Adenovirus type 5 early region 1B 156R protein promotes cell transformation independently of repression of p53-stimulated transcription.

Early region 1B (E1B) of adenovirus type 5 (Ad5) encodes at least five different polypeptides generated by alternative splicing of a common mRNA precursor. Two of these gene products, E1B-19K and E1B-55K, are individually capable of cooperating with the Ad5 E1A proteins to completely transform rodent cells in culture. Substantial evidence suggests that these two E1B proteins contribute to cell transformation by antagonizing growth arrest and apoptosis.

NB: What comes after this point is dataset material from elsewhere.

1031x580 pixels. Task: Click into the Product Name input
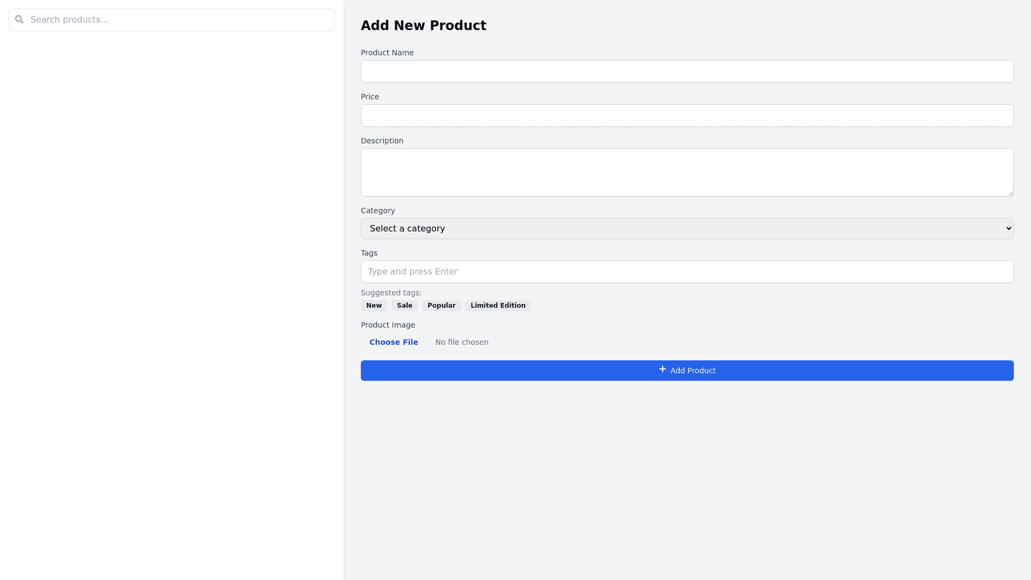tap(687, 71)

Here, we performed genetic and biochemical analyses to assess the attributes of the remaining E1B proteins (E1B-156R, E1B-93R, and E1B-84R). Our results show that E1B-156R, which comprises the 79 amino-terminal and 77 carboxy-terminal amino acids of E1B-55K, also enhances focal transformation of primary rat cells in cooperation with E1A. Since E1B-156R seemed unable to relocalize p53 and inhibit its transactivating function, it must be assumed that it contributes to transformation independently of repression of p53-stimulated transcription. Furthermore, we discovered that E1B-156R contains a functional transcriptional repression domain and binds Ad5 E4orf6 and the cellular apoptosis regulator Daxx. While the ability to bind E4orf6 could indicate further biological functions of E1B-156R in viral infection, the interaction with Daxx might also be linked to its transforming potential. Taken together, these analyses introduce E1B-156R as a novel transformation-promoting E1B protein that acts without repressing p53 transactivation. Moreover, identification of the interaction partners E4orf6 and Daxx provides a first glance of E1B-156R's potential functions.